My expectation was that there would be a correlation between being featured in the textbooks and having being featured in exhibitions at the MoMA. I expected famous artists to be featured both in the books and in the exhibitions at MOMA. But from the data above it seems my assumption might not be accurate. There does not seem to be any apparent trend. As an example, Pablo Picasso is most featured in the books and has had a decent number of exhibitions at MoMA. But Eugène Delacroix who is heavily featured in the books has had only one exhibition. Making scatter plots will further help us to answer this research question.

Make at least two plots that help you answer your question on the transformed or summarized data.
# Make a dataframe of grouping by the artists’s mean space ratio
#occupied in books and total number of MoMA exhibitions.

artists2<-artists1%>%group_by(artist_unique_id)%>%
  summarize(mean_space_ratio_per_page_total = mean(space_ratio_per_page_total),
max_moma_exhibitions = max(moma_count_to_year))%>%
  arrange(desc(mean_space_ratio_per_page_total))


# Making the  scatter plot

plot<-ggplot(artists2, aes(x=mean_space_ratio_per_page_total, y=max_moma_exhibitions)) +
  geom_point(size = 1.5, color = "red",shape = 17) +
  stat_smooth(method=lm) +
  
  labs(title = "Scatter plot of max no of exhibitions VS mean space ratio 
occupied in the textbooks",
       x = "Mean space ratio occupied in Janson and Gardner",
       y = "Max number of exhibitions at MoMA", 
       caption = "Source: Art History data from Tidytuesday"
       )


plot + 
  theme_bw() +
  theme(axis.text.x = element_text())
## `geom_smooth()` using formula = 'y ~ x'

# Make a dataframe of grouping by the artists’s mean space ratio occupied
#in books and total number of MoMA exhibitions by the categorized year_cat 
#variable.

artists3<-artists1%>%group_by(artist_unique_id)%>%
  summarize(mean_space_ratio_per_page_total = mean(space_ratio_per_page_total),
max_moma_exhibitions = max(moma_count_to_year),artist_name,
year_cat)%>%arrange(desc(mean_space_ratio_per_page_total))
## `summarise()` has grouped output by 'artist_unique_id'. You can override using
## the `.groups` argument.
# Making the  scatter plot

plot1<-ggplot(artists3, aes(x=mean_space_ratio_per_page_total, y=max_moma_exhibitions)) +
  geom_point(size = 1, color = "red",shape = 17) +
  stat_smooth(method=lm) + facet_wrap("year_cat")+
  
  labs(title = "Scatter plot of max no of exhibitions VS mean space ratio 
occupied in the textbooks ",
       x = "Mean space ratio occupied in Janson and Gardner",
       y = "Max number of exhibitions at MoMA", 
       caption = "Source: Art History data from Tidytuesday"
       )

plot1 + 
  theme_bw() +
  theme(axis.text.x = element_text(angle = 90)) 
## `geom_smooth()` using formula = 'y ~ x'

Final Summary (10 points)


Summarize your research question and findings below.

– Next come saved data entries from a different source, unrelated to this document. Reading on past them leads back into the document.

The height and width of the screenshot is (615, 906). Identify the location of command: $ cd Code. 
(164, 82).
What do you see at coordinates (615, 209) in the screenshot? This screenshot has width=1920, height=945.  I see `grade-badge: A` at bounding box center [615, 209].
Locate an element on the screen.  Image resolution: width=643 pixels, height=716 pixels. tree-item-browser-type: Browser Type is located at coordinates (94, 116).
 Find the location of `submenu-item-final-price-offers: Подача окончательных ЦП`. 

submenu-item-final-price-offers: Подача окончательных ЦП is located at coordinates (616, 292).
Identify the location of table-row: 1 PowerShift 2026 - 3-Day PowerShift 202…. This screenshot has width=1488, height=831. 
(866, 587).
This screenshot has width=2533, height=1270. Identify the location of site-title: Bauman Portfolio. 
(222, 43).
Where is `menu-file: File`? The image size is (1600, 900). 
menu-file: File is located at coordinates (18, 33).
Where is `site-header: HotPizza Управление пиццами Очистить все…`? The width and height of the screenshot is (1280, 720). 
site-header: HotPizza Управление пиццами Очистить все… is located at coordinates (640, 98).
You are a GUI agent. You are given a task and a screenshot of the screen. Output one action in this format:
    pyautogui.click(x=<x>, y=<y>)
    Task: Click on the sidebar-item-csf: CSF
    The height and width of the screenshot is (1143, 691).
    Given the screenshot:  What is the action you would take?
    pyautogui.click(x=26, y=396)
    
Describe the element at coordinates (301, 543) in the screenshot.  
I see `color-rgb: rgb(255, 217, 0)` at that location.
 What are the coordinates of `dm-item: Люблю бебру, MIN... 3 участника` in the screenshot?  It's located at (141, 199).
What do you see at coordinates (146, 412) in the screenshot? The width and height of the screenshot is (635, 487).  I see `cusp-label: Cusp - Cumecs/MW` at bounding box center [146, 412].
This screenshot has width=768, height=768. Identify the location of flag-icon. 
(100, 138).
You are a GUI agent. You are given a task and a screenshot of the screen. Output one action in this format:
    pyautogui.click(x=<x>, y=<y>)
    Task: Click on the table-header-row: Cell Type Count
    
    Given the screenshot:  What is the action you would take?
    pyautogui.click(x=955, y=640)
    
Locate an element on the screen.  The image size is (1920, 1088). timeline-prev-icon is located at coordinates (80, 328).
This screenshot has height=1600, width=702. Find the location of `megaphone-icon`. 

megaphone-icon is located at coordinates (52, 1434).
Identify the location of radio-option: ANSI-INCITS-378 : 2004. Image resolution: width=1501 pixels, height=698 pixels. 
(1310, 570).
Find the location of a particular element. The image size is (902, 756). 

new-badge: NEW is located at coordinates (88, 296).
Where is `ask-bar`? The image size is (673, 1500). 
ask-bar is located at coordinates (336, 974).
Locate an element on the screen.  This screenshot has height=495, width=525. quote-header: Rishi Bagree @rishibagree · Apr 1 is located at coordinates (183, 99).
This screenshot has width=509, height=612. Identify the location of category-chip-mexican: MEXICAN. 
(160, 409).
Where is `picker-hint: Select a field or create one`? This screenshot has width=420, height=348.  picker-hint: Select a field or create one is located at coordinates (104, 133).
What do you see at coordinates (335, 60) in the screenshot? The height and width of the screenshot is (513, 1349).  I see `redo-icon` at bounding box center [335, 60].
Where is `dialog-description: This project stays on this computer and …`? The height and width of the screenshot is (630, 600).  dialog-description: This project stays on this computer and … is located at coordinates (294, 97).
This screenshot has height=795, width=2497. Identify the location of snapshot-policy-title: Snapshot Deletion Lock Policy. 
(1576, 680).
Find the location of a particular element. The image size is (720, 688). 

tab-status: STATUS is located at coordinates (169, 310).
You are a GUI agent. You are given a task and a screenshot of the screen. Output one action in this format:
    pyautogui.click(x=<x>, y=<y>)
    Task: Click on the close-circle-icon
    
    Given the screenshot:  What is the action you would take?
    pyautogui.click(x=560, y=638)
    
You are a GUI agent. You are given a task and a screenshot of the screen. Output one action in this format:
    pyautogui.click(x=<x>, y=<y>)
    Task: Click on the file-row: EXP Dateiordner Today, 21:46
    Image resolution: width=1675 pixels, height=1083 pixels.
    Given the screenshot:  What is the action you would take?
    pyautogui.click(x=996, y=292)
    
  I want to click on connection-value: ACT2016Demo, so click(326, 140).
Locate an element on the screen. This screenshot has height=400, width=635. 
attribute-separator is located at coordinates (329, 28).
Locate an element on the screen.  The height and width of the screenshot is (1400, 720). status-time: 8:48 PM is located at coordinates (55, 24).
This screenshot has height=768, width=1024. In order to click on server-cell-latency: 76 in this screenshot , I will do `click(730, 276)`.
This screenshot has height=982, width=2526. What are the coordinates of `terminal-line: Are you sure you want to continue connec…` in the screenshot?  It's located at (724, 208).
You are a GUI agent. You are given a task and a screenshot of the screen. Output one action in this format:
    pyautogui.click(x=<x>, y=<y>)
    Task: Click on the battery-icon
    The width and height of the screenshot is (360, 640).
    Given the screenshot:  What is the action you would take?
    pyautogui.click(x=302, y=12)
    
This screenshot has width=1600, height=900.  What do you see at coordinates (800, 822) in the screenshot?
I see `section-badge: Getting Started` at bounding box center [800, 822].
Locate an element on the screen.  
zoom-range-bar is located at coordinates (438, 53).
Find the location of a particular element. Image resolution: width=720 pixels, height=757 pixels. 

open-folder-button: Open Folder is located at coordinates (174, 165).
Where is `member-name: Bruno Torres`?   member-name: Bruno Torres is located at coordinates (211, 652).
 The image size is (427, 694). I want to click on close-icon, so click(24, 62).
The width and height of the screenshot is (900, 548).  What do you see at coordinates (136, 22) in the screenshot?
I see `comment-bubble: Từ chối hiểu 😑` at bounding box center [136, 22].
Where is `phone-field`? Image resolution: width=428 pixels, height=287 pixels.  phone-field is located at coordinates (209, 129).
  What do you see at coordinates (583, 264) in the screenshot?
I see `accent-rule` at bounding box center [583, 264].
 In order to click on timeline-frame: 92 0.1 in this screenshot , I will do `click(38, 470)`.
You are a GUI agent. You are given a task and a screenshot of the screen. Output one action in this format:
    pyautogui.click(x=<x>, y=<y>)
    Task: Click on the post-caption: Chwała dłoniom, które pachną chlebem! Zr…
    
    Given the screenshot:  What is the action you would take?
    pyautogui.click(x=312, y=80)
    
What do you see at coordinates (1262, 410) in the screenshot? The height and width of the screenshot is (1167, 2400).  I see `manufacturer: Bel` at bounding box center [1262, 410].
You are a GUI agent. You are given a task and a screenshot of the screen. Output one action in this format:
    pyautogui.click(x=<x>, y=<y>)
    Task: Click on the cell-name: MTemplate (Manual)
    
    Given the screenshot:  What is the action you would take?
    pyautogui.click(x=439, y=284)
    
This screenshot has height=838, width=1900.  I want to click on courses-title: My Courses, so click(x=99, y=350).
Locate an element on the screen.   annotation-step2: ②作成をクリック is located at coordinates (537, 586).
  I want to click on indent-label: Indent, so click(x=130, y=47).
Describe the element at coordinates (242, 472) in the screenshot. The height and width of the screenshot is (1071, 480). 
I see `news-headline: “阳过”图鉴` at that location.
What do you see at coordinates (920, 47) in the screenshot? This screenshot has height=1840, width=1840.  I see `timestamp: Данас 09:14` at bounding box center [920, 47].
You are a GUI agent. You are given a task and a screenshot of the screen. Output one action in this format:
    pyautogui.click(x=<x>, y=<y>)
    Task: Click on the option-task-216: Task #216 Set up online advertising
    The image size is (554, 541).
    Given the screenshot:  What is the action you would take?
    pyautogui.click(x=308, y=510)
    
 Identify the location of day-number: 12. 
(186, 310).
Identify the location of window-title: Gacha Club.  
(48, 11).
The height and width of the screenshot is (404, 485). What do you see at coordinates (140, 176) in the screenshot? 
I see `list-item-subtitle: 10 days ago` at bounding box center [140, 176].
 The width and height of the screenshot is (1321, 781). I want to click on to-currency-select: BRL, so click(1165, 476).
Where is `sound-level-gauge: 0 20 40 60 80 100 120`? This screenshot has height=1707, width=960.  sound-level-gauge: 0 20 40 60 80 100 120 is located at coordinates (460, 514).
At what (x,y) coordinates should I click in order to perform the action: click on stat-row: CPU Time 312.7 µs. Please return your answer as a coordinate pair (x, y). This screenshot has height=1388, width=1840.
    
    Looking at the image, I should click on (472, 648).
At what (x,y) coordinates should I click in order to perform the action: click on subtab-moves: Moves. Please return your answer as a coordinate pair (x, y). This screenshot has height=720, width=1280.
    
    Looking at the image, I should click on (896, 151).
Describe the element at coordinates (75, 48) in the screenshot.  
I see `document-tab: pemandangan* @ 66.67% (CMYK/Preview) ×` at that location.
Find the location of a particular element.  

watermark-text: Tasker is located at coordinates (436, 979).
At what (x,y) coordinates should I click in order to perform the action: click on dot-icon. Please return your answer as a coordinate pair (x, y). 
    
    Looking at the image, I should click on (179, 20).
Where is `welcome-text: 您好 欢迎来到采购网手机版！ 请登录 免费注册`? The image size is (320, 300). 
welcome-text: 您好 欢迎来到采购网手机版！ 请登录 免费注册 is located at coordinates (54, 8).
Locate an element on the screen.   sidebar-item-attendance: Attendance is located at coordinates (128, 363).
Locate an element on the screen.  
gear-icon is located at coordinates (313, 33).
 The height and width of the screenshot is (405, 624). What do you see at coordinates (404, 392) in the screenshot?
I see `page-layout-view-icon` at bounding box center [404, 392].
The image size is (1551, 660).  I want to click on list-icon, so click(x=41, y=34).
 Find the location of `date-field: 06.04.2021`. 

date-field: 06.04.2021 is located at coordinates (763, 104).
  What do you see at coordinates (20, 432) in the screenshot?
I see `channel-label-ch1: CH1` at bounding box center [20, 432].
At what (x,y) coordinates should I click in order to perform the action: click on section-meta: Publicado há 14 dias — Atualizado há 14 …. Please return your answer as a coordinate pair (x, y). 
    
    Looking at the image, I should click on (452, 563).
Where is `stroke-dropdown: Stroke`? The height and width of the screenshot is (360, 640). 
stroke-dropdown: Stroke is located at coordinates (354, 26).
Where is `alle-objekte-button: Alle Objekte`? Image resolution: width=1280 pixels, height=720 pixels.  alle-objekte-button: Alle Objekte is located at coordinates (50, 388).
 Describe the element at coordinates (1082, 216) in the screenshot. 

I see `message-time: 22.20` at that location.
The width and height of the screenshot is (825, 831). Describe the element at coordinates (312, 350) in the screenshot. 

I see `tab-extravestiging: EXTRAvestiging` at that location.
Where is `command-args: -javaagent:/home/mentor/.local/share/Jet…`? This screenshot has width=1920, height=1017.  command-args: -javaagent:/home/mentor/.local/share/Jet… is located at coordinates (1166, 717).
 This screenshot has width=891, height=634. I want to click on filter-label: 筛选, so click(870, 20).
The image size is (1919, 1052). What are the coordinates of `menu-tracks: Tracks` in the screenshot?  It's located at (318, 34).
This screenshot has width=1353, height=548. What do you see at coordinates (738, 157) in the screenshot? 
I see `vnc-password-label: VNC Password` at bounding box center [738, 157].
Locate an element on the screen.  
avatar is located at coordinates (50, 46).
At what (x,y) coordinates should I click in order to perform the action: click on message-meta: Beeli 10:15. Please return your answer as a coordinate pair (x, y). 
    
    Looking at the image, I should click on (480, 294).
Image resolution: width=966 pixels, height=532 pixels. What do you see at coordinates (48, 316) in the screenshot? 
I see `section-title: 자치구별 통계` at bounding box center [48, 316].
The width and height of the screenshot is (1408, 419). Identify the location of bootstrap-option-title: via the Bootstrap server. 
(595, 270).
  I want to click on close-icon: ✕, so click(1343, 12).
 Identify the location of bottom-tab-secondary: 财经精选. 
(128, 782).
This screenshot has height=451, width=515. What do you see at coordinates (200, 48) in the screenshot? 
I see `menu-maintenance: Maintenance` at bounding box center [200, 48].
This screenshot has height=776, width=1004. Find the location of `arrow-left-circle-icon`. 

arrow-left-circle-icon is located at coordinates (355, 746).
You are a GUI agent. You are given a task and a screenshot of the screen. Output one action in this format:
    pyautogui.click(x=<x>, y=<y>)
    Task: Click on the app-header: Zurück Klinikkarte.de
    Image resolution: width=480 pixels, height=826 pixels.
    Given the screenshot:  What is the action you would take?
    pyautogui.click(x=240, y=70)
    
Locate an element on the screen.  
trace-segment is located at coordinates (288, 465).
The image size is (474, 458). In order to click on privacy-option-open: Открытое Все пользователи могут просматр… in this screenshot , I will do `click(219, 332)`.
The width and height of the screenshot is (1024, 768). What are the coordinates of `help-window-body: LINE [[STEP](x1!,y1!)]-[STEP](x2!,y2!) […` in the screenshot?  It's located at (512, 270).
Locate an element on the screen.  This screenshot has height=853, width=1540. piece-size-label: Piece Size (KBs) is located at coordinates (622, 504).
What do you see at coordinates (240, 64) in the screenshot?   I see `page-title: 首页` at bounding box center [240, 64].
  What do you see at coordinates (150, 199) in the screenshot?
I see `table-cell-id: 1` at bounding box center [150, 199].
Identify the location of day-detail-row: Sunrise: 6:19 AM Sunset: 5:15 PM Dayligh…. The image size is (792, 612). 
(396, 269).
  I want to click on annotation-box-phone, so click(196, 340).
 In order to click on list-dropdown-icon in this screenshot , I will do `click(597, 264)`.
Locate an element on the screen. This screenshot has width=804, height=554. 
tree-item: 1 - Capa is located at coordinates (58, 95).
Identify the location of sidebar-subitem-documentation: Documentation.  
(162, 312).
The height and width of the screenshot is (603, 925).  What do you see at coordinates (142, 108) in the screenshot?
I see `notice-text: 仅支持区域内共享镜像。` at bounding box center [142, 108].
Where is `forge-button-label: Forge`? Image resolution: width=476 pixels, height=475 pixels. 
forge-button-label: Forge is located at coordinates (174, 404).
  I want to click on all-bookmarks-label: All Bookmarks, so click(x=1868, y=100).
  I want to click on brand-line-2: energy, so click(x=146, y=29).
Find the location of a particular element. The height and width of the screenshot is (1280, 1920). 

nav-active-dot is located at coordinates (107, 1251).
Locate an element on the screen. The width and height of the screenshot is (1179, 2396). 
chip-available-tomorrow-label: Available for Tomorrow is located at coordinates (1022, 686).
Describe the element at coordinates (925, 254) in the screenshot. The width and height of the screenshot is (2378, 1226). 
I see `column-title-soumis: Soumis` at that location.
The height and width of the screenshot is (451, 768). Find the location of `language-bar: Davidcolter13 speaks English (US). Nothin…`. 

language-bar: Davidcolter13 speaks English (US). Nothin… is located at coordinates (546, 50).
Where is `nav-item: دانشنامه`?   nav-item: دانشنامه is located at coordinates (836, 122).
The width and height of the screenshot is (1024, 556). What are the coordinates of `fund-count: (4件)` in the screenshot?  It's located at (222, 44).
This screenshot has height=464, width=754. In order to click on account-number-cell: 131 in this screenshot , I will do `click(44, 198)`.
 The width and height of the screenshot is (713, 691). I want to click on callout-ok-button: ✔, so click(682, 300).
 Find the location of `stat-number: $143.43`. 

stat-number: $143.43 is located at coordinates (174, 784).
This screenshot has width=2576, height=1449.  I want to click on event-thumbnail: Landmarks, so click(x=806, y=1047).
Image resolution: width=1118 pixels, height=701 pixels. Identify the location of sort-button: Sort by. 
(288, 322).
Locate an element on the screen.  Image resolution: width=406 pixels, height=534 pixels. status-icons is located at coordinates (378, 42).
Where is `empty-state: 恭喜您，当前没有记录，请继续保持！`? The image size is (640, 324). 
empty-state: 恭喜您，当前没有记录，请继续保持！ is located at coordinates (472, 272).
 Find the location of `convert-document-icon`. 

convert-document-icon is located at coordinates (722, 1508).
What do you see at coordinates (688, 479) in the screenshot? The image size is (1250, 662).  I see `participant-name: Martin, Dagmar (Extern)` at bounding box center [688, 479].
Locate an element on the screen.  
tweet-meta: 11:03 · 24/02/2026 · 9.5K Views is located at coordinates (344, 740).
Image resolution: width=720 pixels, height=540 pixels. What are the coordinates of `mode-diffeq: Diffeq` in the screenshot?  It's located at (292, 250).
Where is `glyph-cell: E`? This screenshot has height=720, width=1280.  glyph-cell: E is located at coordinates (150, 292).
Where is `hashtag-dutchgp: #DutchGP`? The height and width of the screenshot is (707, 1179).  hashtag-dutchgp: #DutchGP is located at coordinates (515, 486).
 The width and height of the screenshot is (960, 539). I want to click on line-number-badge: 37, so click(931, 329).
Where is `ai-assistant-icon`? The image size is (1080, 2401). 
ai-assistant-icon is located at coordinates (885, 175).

Are your findings what you expected? Why or Why not?

My research question was to see if there is a correlation between space occupied in Janson’s History of Art and Gardner’s Art Through the Ages, and having being exhibited in the Museum of Modern Arts (MoMA). I was expecting to see a correlation. It is perfectly logical to assume that famous artists will be featured heavily in both MoMA exhibitions and the books. But the data does not support my hypothesis. Both the transformed data and the scatter plots indicate no relationship between having being exhibited in the Museum of Modern Arts (MoMA) and space occupied in the Gardner and Jansen textbooks, meaning that there is no consistent association between the two. Similarly, no association between the two was seen when categorized by various time periods. One explanation might be that the Museum of Modern Arts features less known artists more. Since the museum tends to feature most progressive tendencies in modern art, this is perhaps the most logical explanation.